— start Available data —
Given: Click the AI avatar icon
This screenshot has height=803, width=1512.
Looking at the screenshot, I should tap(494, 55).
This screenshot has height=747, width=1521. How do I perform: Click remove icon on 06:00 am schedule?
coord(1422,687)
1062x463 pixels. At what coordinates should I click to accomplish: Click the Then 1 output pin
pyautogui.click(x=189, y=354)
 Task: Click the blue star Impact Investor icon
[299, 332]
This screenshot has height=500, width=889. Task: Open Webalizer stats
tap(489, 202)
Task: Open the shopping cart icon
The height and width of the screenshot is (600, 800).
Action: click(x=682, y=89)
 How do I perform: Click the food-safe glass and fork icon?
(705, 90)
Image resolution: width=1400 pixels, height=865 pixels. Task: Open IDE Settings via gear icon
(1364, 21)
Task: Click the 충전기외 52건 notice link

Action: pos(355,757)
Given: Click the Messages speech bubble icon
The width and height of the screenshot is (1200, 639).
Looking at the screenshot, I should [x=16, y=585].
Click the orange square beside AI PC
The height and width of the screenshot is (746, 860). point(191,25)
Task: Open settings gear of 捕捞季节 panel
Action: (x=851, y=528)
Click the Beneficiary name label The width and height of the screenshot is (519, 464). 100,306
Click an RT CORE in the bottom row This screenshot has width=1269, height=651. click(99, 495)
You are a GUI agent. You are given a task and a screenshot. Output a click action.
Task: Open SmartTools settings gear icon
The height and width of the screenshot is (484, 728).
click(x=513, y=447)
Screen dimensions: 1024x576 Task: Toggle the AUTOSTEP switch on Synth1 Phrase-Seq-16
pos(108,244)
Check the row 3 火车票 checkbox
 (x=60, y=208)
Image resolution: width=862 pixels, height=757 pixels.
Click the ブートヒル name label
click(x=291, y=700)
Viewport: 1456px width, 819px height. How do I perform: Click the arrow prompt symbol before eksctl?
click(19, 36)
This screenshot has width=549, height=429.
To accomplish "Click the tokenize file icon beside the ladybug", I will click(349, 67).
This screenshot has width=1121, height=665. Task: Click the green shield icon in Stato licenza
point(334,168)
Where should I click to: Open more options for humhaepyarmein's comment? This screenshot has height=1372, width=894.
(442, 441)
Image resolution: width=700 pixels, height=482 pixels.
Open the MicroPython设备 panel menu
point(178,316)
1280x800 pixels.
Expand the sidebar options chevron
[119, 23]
— end Available data —
Task prompt:
Copy every line of the listing above word for word, without changing anything.

Completed exercise:
Given: Click the AI avatar icon
This screenshot has height=803, width=1512.
Looking at the screenshot, I should tap(494, 55).
This screenshot has height=747, width=1521. How do I perform: Click remove icon on 06:00 am schedule?
coord(1422,687)
1062x463 pixels. At what coordinates should I click to accomplish: Click the Then 1 output pin
pyautogui.click(x=189, y=354)
 Task: Click the blue star Impact Investor icon
[299, 332]
This screenshot has height=500, width=889. Task: Open Webalizer stats
tap(489, 202)
Task: Open the shopping cart icon
The height and width of the screenshot is (600, 800).
Action: click(x=682, y=89)
 How do I perform: Click the food-safe glass and fork icon?
(705, 90)
Image resolution: width=1400 pixels, height=865 pixels. Task: Open IDE Settings via gear icon
(1364, 21)
Task: Click the 충전기외 52건 notice link

Action: pos(355,757)
Given: Click the Messages speech bubble icon
The width and height of the screenshot is (1200, 639).
Looking at the screenshot, I should [x=16, y=585].
Click the orange square beside AI PC
The height and width of the screenshot is (746, 860). point(191,25)
Task: Open settings gear of 捕捞季节 panel
Action: (x=851, y=528)
Click the Beneficiary name label The width and height of the screenshot is (519, 464). 100,306
Click an RT CORE in the bottom row This screenshot has width=1269, height=651. click(99, 495)
You are a GUI agent. You are given a task and a screenshot. Output a click action.
Task: Open SmartTools settings gear icon
The height and width of the screenshot is (484, 728).
click(x=513, y=447)
Screen dimensions: 1024x576 Task: Toggle the AUTOSTEP switch on Synth1 Phrase-Seq-16
pos(108,244)
Check the row 3 火车票 checkbox
 (x=60, y=208)
Image resolution: width=862 pixels, height=757 pixels.
Click the ブートヒル name label
click(x=291, y=700)
Viewport: 1456px width, 819px height. How do I perform: Click the arrow prompt symbol before eksctl?
click(19, 36)
This screenshot has width=549, height=429.
To accomplish "Click the tokenize file icon beside the ladybug", I will click(349, 67).
This screenshot has width=1121, height=665. Task: Click the green shield icon in Stato licenza
point(334,168)
Where should I click to: Open more options for humhaepyarmein's comment? This screenshot has height=1372, width=894.
(442, 441)
Image resolution: width=700 pixels, height=482 pixels.
Open the MicroPython设备 panel menu
point(178,316)
1280x800 pixels.
Expand the sidebar options chevron
[119, 23]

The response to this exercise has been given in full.